Deborah Harkness is a historian. She teaches history at the University of Southern California and has won both a Guggenheim and National Humanities Center Fellowship.

She is for serious.

Her books center around Elizabethan England. She wrote about John Dee (go read about him, seriously) and England as a center of science. In 2011 she dropped a novel called A Discovery of Witches and every review started out by talking about her credentials. Many went on to discuss at length how this serious woman of history was writing a novel about witches. Many felt condescending.

As if a smart person couldn't enjoy reading that type of book, let alone write one. Here is the description from the New York Times for this sequel to last year's surprise hit:

An Oxford scholar/witch and a vampire geneticist pursue history, secrets and each other in Elizabethan London.

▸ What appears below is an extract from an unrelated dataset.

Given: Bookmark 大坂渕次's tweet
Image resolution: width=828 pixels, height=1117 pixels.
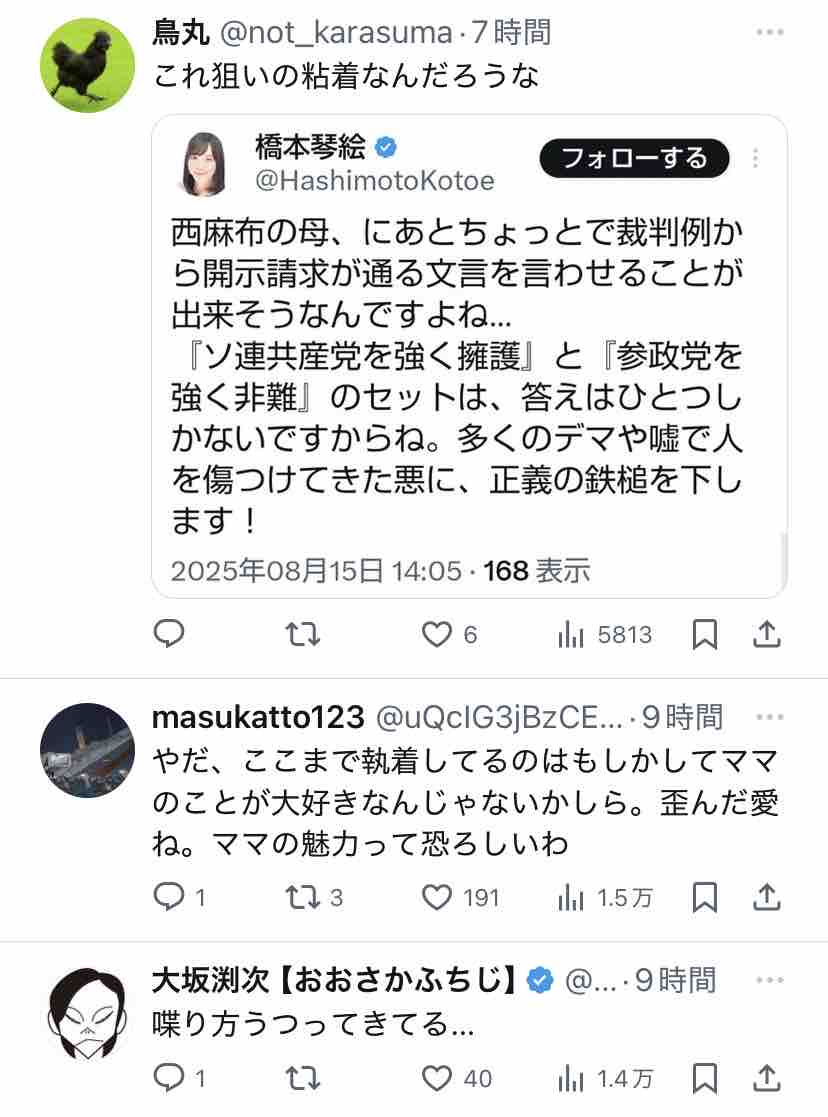Looking at the screenshot, I should coord(705,1078).
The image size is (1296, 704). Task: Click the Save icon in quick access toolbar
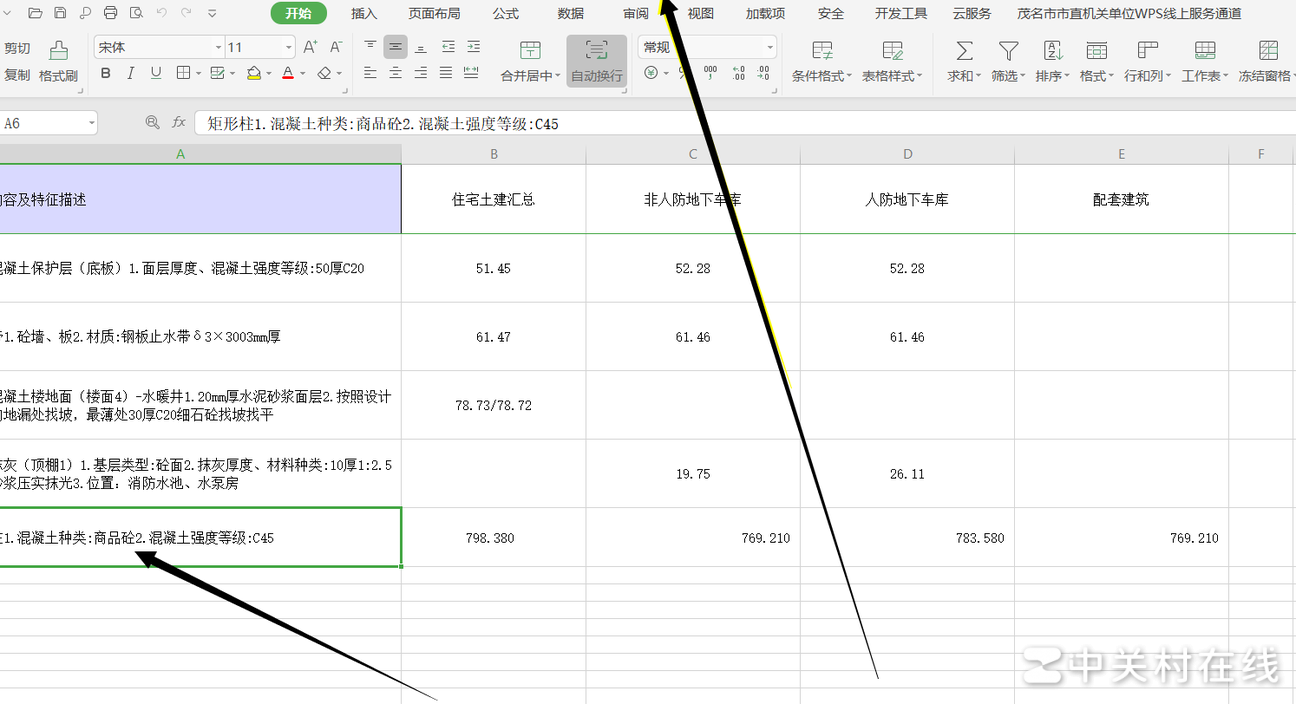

I feel like I need to point out that that plot breakdown sounds a little like she tossed every current trend in commercial writing and shook it until it was a book. I haven't read the novel so have zero evaluation ability of the book. Based on the description it sounds a bit silly, but is probably fun.

I'm thinking about these things lately. Commercial appeal and how that is perceived by the public/critics/friends/family. I'm thinking about it because I am neck-deep in my own novel project that could probably be described in similar ways to how I've talked about Harkness' book above.

And I've had to come to terms with my younger self. The one that defiantly takes artistic credibility above all else. Equates 'cred' as 'not selling out'. Whatever that means. Because you want to be published right? Want words in faces, books in hands. Right?

How else does one do that besides bend a bit to whims. Emotional, physical, mental, cultural.

T.S. Eliot bent to Ezra Pound's whims when it came to The Wasteland. That poem, cultural touchstone that it is, is as much Pound's work as Eliot's. In some ways more so. Literature is full of writer's bending to whim. And I suppose that currently plopping a vampire/witch/detective into your novel about Elizabethan England is that bend.

I don't mean to conflate The Wasteland with something akin to Twilight. Don't confuse my meaning. I'm just pointing out that artistic 'cred' is a lie. A lie of a younger self. Credibility is staying true to yourself in a given moment. I firmly believe that you can do so while writing Ulysses or churning out ghost-written young adult books.

And, honestly, The Wasteland coulda used some vampires.


Sellers is my attempt to examine what books are topping the best-seller list and why. To talk about and understand the trends in popular writing.